(What to produce) Make an exact copy of the lines from the top of the entries below through the line with "You are a computer-use agent. 587x218 pixels.". Leave all pictures out.

▬▬▬▬▬▬

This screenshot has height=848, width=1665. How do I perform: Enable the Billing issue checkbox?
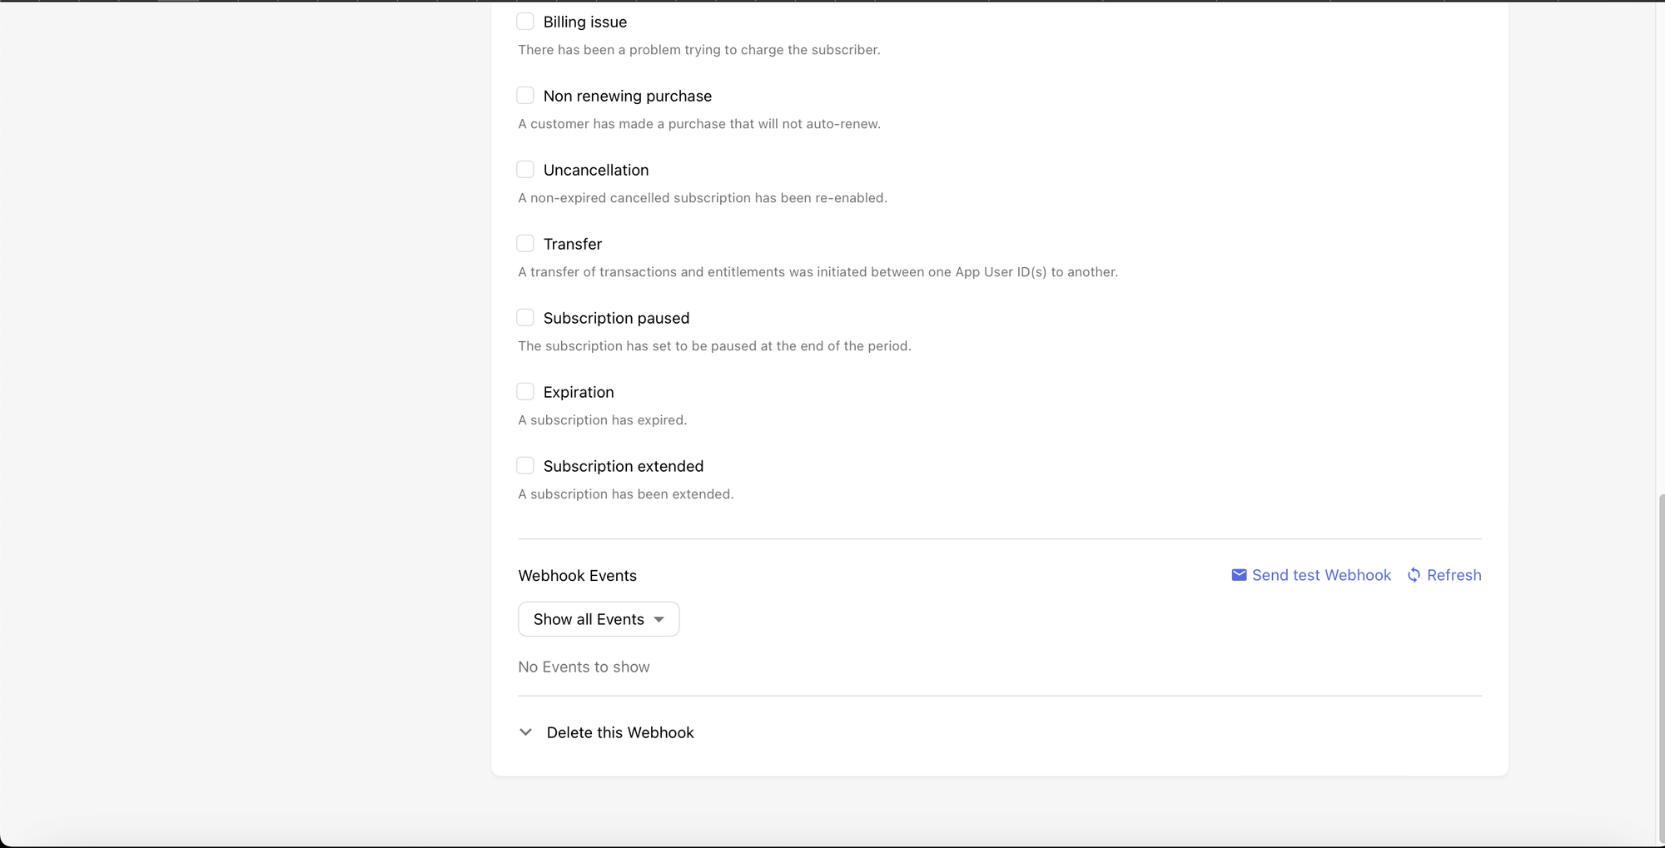[525, 22]
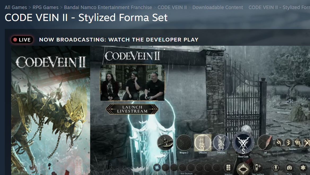Go to Downloadable Content breadcrumb
The image size is (310, 175).
[x=217, y=7]
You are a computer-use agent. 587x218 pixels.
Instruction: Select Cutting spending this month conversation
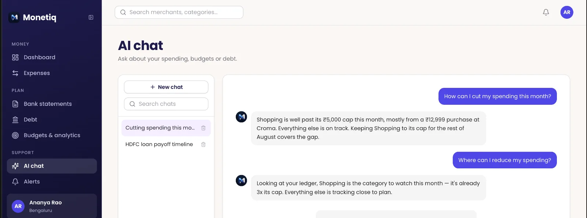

▬▬▬▬▬▬

(Exercise answer)
This screenshot has height=848, width=1665. How do I perform: Enable the Billing issue checkbox?
[525, 22]
Go to Downloadable Content breadcrumb
The image size is (310, 175).
[x=217, y=7]
You are a computer-use agent. 587x218 pixels.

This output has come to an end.